- What the task asks
Which lines among the items below contain the word "section", with case counting? Identify them by copying each such line.

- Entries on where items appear
-- Start --

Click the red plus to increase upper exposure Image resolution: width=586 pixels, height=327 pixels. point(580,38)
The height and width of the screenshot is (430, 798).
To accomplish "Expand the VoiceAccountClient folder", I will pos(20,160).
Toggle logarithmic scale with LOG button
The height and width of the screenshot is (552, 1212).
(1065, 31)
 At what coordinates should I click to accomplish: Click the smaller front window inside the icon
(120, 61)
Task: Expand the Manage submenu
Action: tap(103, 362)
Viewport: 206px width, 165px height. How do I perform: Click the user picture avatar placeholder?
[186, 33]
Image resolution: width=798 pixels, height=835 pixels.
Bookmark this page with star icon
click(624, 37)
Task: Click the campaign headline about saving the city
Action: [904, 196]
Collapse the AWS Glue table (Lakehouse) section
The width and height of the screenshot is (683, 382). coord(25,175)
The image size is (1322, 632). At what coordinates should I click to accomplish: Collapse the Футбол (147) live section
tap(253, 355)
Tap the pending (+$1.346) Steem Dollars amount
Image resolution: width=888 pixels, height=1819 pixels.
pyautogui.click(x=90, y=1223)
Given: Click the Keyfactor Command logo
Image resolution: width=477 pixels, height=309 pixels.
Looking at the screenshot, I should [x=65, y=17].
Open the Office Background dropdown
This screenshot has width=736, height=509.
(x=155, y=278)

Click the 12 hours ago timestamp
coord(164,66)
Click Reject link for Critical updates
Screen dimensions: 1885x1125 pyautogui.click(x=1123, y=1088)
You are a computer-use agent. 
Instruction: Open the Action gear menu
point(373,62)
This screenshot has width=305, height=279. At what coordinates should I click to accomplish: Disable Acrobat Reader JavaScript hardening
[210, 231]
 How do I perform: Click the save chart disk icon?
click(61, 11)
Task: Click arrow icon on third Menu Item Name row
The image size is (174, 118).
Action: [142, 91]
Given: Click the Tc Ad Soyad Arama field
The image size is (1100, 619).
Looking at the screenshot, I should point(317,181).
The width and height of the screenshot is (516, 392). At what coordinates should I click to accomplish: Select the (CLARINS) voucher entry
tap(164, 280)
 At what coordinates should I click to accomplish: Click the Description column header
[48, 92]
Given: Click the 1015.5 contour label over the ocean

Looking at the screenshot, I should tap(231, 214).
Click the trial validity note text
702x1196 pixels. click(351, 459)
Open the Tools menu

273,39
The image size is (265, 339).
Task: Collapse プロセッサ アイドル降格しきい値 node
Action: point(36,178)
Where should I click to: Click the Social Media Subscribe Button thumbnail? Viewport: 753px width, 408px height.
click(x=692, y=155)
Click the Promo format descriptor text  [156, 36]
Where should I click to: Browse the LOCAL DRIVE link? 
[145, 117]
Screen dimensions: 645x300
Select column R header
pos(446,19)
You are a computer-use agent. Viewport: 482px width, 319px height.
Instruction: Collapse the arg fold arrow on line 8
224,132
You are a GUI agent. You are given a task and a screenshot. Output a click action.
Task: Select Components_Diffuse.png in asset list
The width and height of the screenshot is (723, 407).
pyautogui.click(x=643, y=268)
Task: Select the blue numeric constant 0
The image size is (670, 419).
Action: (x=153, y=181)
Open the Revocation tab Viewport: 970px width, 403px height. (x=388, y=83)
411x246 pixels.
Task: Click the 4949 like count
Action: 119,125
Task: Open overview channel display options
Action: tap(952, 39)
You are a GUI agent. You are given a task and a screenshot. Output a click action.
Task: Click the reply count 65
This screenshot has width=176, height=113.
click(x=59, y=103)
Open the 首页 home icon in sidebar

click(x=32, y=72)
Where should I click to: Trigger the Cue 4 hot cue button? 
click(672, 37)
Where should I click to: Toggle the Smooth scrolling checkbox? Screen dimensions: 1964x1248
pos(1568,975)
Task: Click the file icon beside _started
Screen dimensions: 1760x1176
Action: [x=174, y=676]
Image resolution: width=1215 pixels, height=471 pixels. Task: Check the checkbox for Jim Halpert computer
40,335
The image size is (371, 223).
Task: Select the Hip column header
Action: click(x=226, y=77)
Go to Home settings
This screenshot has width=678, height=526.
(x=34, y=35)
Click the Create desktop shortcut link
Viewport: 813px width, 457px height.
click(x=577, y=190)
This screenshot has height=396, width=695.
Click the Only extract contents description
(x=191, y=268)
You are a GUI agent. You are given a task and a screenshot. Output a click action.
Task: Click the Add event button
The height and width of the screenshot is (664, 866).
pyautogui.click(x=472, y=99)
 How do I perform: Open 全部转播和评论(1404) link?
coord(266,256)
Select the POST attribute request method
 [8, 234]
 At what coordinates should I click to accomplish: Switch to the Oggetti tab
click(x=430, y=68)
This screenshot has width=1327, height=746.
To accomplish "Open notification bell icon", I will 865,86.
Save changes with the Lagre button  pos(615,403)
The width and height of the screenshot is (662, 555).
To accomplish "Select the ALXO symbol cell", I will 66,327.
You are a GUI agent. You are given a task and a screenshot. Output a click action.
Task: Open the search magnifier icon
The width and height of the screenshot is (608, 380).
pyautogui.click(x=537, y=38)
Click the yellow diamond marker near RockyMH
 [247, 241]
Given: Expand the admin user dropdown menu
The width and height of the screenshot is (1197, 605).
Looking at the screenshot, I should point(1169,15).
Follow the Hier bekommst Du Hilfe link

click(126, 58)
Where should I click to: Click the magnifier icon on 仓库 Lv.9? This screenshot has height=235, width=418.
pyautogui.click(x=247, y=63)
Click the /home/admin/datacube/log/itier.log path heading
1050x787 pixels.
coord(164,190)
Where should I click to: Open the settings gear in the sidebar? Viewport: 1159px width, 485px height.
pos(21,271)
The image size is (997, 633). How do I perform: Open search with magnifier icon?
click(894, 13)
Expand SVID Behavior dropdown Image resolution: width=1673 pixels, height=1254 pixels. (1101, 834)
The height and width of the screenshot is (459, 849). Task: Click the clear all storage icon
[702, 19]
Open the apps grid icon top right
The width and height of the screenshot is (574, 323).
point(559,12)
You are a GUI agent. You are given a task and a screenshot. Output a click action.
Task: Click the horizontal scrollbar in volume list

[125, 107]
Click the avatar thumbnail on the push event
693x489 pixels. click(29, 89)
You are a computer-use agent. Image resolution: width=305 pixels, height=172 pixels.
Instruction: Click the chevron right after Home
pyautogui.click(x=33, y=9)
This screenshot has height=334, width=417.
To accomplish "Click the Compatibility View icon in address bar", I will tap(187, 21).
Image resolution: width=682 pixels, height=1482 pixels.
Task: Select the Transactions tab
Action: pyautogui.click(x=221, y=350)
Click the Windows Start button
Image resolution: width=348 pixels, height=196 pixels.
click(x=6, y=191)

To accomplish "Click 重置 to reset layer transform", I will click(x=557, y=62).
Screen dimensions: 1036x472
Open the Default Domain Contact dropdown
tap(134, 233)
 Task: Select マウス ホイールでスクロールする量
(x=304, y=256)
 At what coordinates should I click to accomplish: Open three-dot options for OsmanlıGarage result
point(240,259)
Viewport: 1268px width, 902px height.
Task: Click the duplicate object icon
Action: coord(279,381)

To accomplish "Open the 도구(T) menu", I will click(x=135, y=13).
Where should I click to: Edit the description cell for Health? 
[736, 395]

-- End --

- Correct result
Collapse the AWS Glue table (Lakehouse) section
The image size is (1322, 632). At what coordinates should I click to accomplish: Collapse the Футбол (147) live section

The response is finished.